If anxiety is their trigger for the pre-school meltdown, try to make mornings stress free with very little rush to their day starts out well. If your child point blank refuses to go to school several days in a row, consider contacting the guidance counselor at the school ( if the problem is with a teacher or class) or a therapist ( such as one at the Sachs Center) for your child to learn to deal with their anxiety in a constructive way. Once the child has worked through whatever fear is holding them back from attending school, they will be able to resume as normal. When they do so, it is important to minimize the stress levels associated with returning after an absence (such as make up work).

Some tips to help anxiety-ridden children with school refusal is to break things into manageable parts. A three page paper becomes an outline, and two separate occasions of writing the essay. Homework planners and prioritizing assignment can also aid in minimizing stress. Overall, if your child is very reluctant to go to school, let them talk about what is bothering them, by talking it out, their problems are in the open and can begin to be solved.

For a child, even an older one, going to school might stink. It might be the torment of their day. Or it could be that waking up early and sitting still all day in class just isn’t what your kid is about. And that’s okay. Between 5% and 28% of kids exhibit reluctance to go to school at some point to the point of truancy or just flat out refusing to go.   What is not okay, and detrimental to both your child and your family is indulging them in this desire.

Volunteering in the classroom, or offering home-schooling as an alternative is shown to prove to your child that they cannot face whatever it is that they are anxious about at school. Tests and friendships can be hard but it is part of life to face things that make us uncomfortable and to overcome them. Parents, naturally, want to shield their child from all distress, but doing so increases the child’s anxiety even more. When the child hits puberty, this anxiety can manifest itself in detrimental ways.
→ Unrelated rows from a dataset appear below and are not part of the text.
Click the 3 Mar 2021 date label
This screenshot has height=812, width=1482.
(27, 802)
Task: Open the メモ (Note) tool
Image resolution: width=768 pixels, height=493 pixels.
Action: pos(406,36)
Research shows that children with untreated school refusal at ages 12 and 13 were more likely to be receiving psychological treatment and still be living with their parents 25 years later. This parental urge to protect your child from the anxieties of the world can weaken their ability to deal with issues as adults.  When these children, who were indulged in their school refusal as a kid, go out on their own to college, they are less equipped to deal with their anxiety. Uncontrolled anxiety can lead to increased use of alcohol or drugs.

School Refusal

But all bad future consequences can stem from early development and can be prevented. Separation anxiety about little things (like walking to the school bus or being left alone at school) can make a child more unsettled during the day and more susceptible to other anxieties.  Many children disguise this anxiety (either because they don’t know how to express it or out of fear) as illness. An easy way for a parent to tell whether the child is actually sick is if the illness “mysteriously” goes away over the weekend, or threatening a trip to the doctor.
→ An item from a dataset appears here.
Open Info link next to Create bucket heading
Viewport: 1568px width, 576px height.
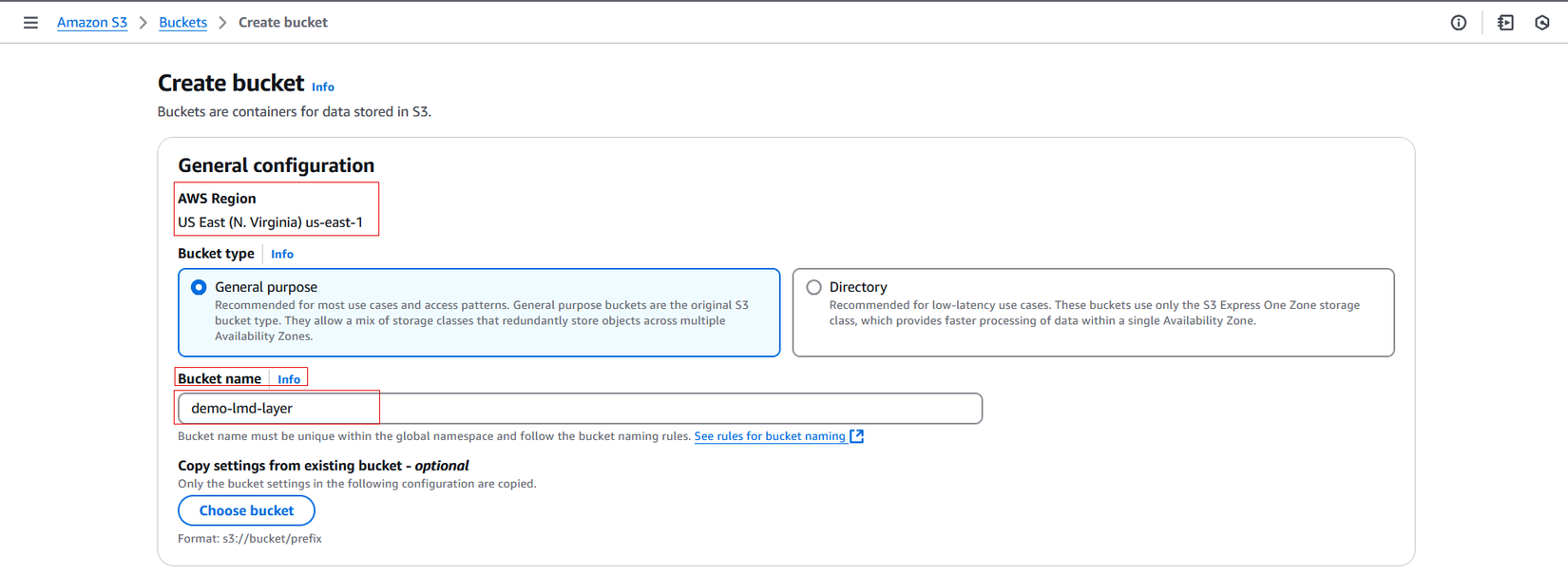(x=323, y=87)
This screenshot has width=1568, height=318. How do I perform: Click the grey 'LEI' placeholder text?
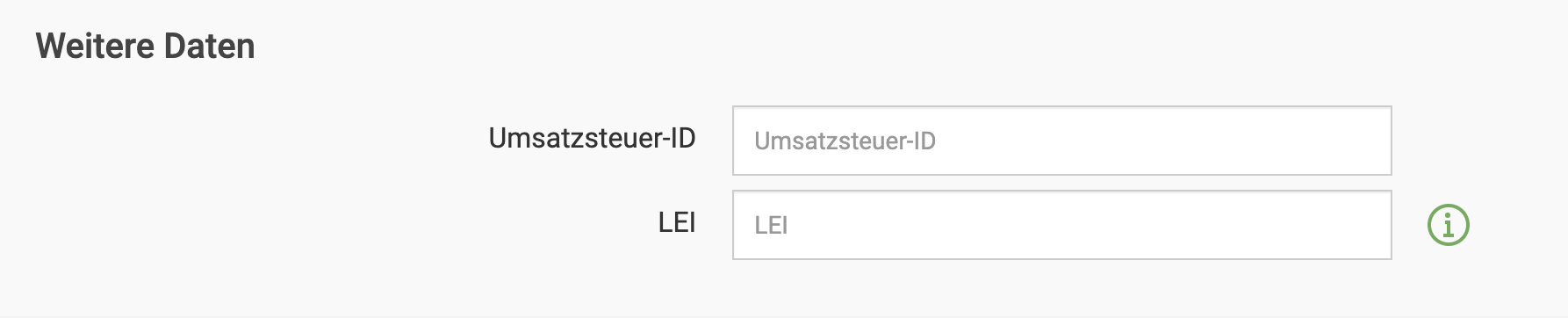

Cognitive behavioral therapy, like that practiced by the Sachs Center, can be very beneficial to helping a child overcome school refusal early. Through this therapy, the children learn to master their fear and not let it control them. Building confidence in themselves and their abilities which will have lasting effects long past elementary or middle school. Working through these issues could not only work toward preventing alcohol and drug abuse at college but will produce a more confident and capable adult.